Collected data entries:
<<<<

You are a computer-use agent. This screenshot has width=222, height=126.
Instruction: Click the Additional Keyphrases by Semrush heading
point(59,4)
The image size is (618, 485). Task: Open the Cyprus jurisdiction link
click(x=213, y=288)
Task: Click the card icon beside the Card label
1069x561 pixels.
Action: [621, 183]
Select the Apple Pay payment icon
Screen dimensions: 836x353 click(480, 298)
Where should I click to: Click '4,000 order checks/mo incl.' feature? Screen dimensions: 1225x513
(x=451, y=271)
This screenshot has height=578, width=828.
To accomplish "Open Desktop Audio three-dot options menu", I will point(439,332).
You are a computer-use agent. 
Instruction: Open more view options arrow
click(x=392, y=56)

>>>>
<<<<

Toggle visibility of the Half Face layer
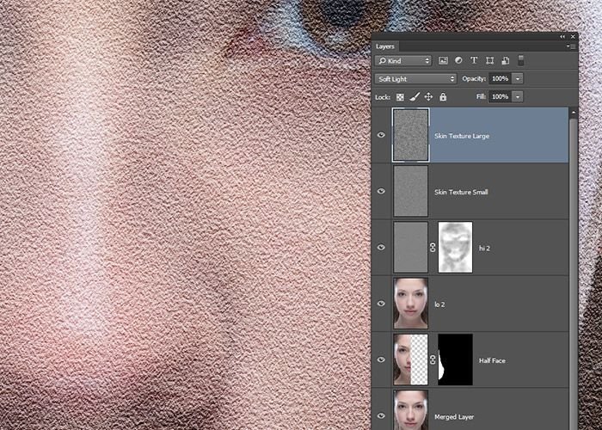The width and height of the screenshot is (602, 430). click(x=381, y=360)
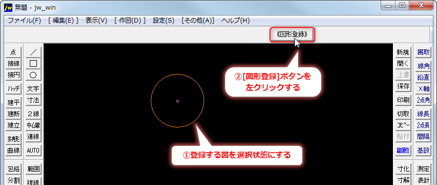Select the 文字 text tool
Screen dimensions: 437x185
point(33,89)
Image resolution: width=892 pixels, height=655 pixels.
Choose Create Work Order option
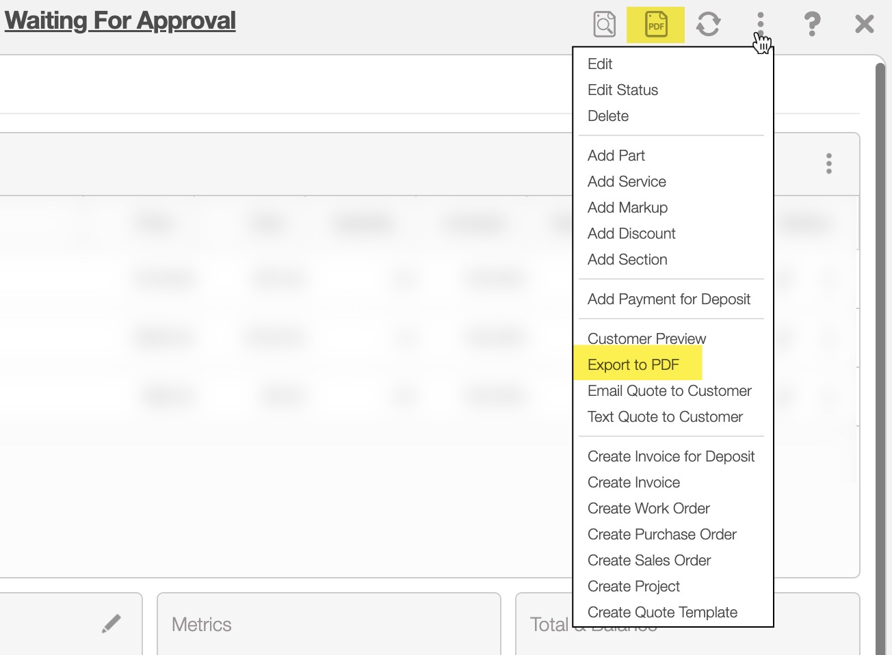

>>>>

• **The problem**: Scan the records above for the word "computer". Show each line in which it appears.

• **Written response**:
You are a computer-use agent. This screenshot has width=222, height=126.
You are a computer-use agent. 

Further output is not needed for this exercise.